This subject is becoming critically important as more and more companies try to explore how generative AI can help them to gain productivity internally and offer more streamlined pathways for customer service. AI is a tool that can be applied across any organization – to find trends, patterns, and even just to enhance efficiency.
But the data inside most companies is not well ordered. It’s scattered across many different systems in different formats – it’s hard to get marketing to communicate with sales let alone share the same data. So how do we introduce AI systems that need to explore and use all this data?
The first option is to radically restructure how data is used in your business. You can create a data layer that is then accessed by every system in the company. This creates the opportunity to cut across all systems and all company departments – there is just one version of the truth.
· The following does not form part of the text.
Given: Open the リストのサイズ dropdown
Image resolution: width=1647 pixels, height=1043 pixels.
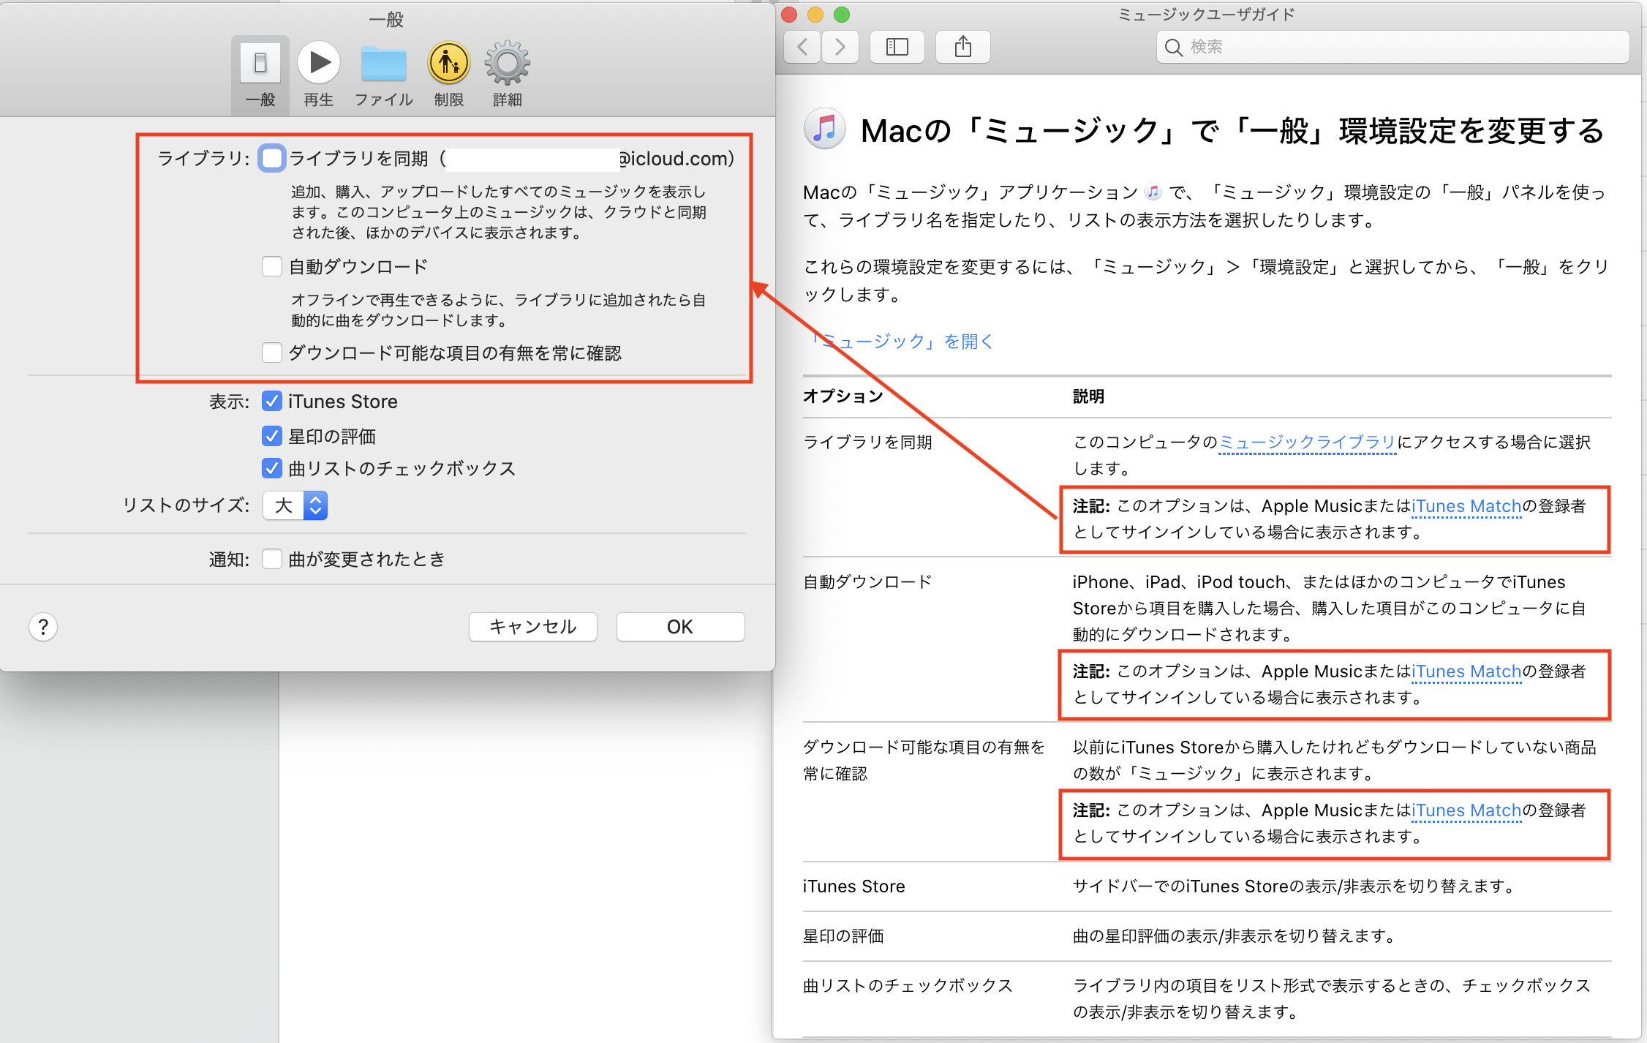Looking at the screenshot, I should pos(295,505).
The problem is that this is usually difficult to achieve. Often, your business processes will depend on a legacy system and that system is not easy to replace. it’s also dangerous to replace or upgrade multiple systems at that same time – the big bang approach could be a transformative success – or a complete disaster.
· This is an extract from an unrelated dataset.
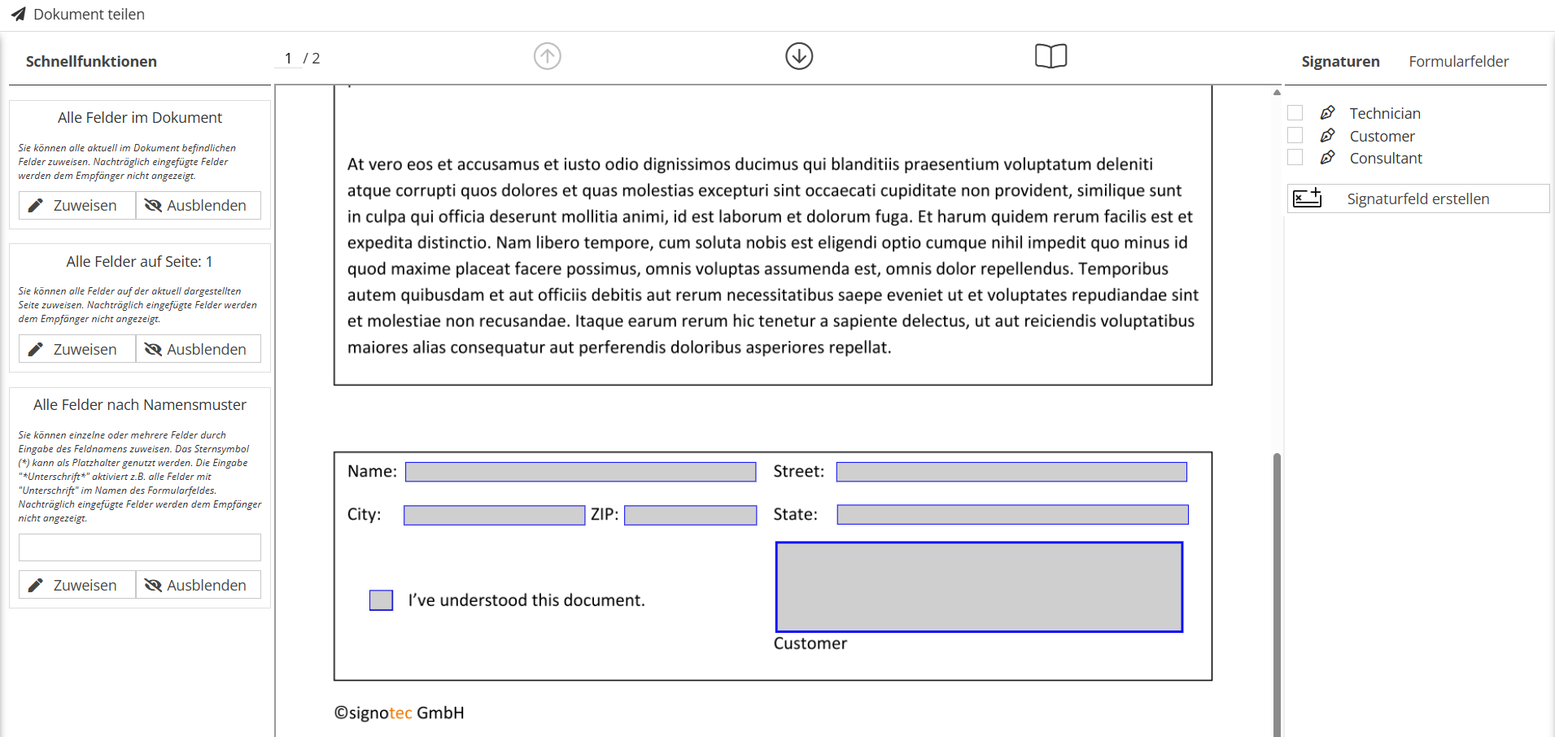Click the eye-slash icon on Ausblenden under Alle Felder im Dokument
MIT research from 2025 shows exactly why this is important. They found that in most industries across the USA there is no measurable structural change in how companies are operating even when they are using AI. There are some personal gains at an individual level, but nothing that has an effect on the P&L of the business. In fact, this is so pronounced the MIT research suggested that 95% of companies that had invested in AI were not seeing any business impact – pilots were not scaling up to the enterprise level.
The report said: “The dominant barrier to crossing the GenAI Divide is not integration or budget, it is organizational design. Our data shows that companies succeed when they decentralize implementation authority but retain accountability.”
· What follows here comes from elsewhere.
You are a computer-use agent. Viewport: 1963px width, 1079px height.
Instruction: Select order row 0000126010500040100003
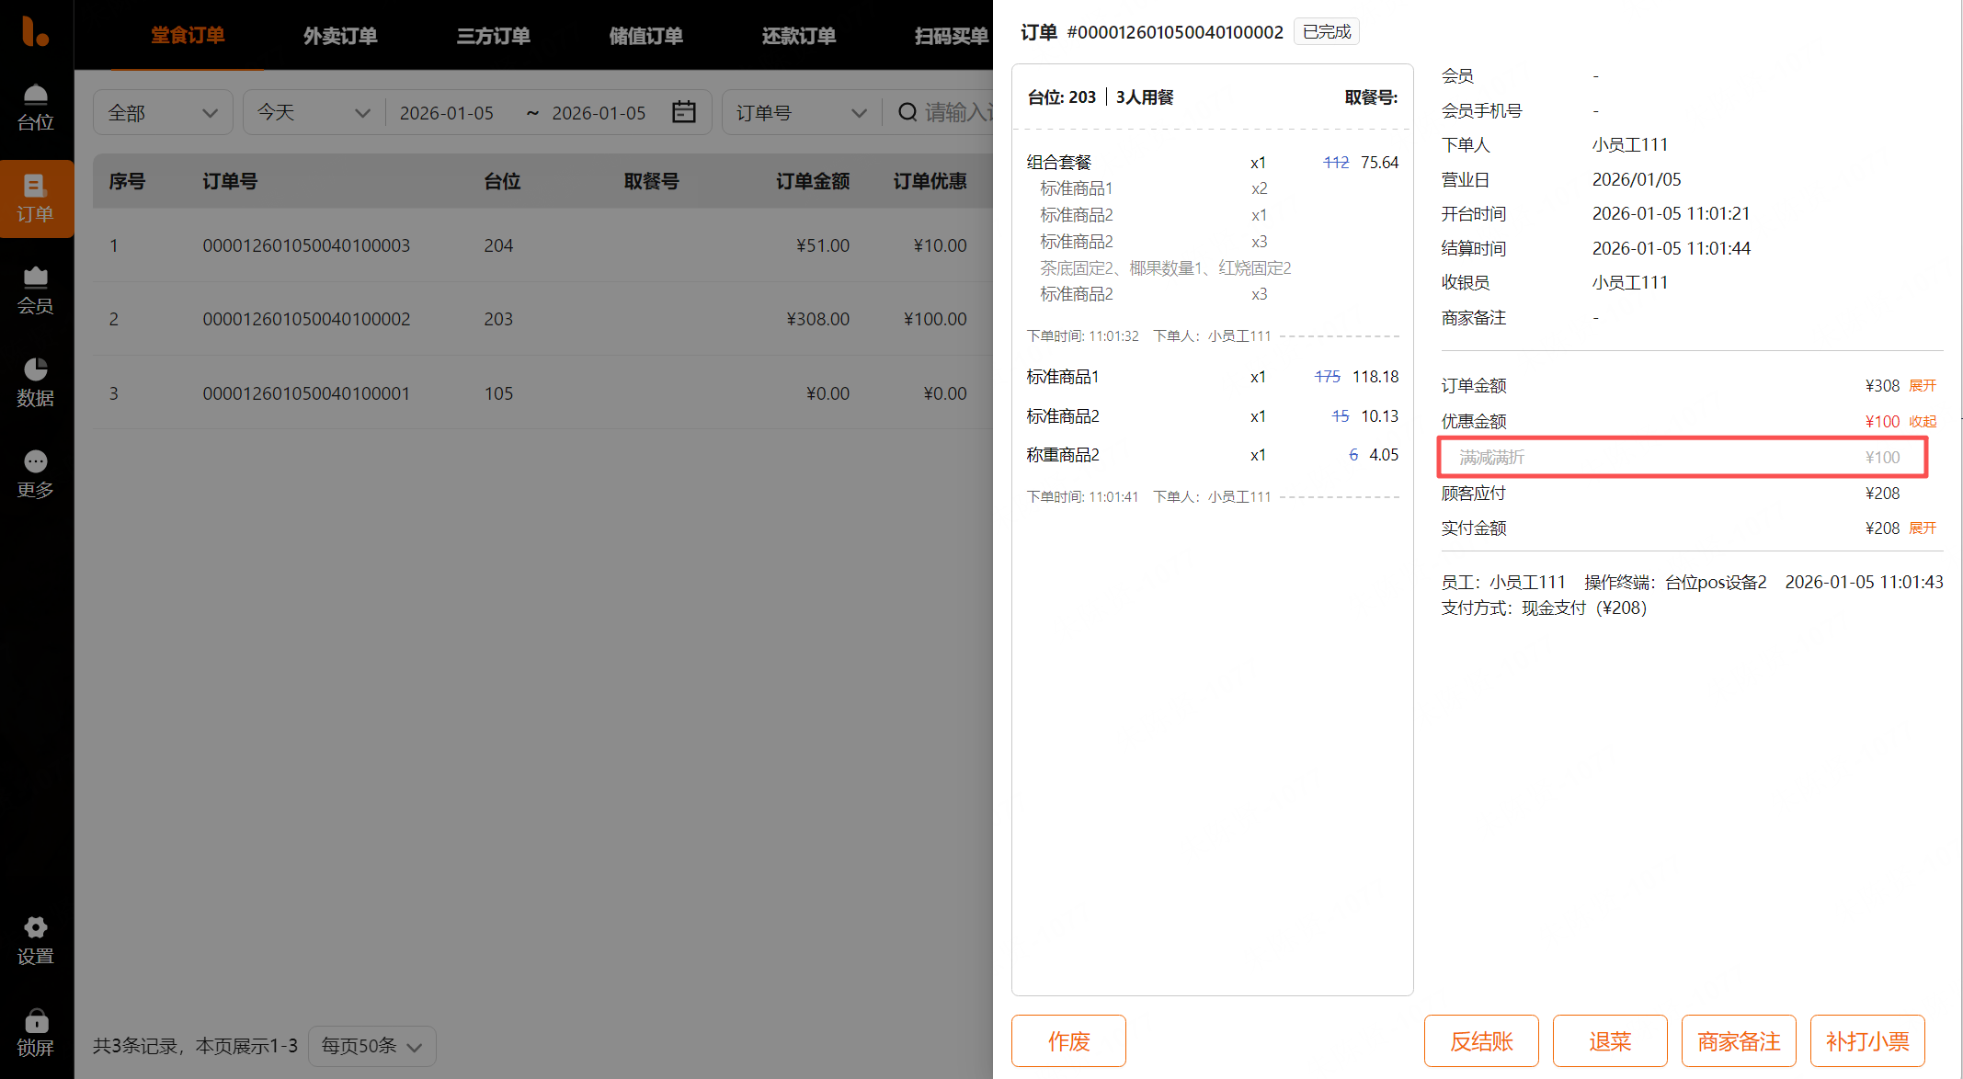(306, 245)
The MIT research shows that all these difficult to change processes and disorganized data are the biggest barriers to taking an AI idea, testing it with a pilot, then scaling up across the entire enterprise.
This is where modernization can be an effective approach. Take each application in turn and modernize it to work in a web browser, or work on the cloud, or migrate the system to a new modular architecture. Bring each application up to date in a way that supports greater connectivity to other applications and data sharing.
Although it is not as dramatic as a big bang where the entire architecture of the business is changed, it is more realistic. Very few companies can afford the risk of a widespread change to all business processes simultaneously – in most cases it’s just not feasible to even consider.
This is why application modernization needs to move from the CIO’s office right up to the boardroom. AI will never deliver enterprise-wide transformation if it is being forced to navigate broken processes, disconnected data in silos, and old legacy systems that were never designed to communicate with each other.
The winners of the future will not be the companies that keep launching pilot projects or those who just talk about AI on their social media channels. They will be the companies that quietly, but systematically, modernize the foundations of the business, one critical application at a time. This will allow AI to move beyond individual productivity hacks and start changing the way the entire business performs.
Your CEO may not even be aware that application modernization is possible, but they need to be. The future of your business may depend on it.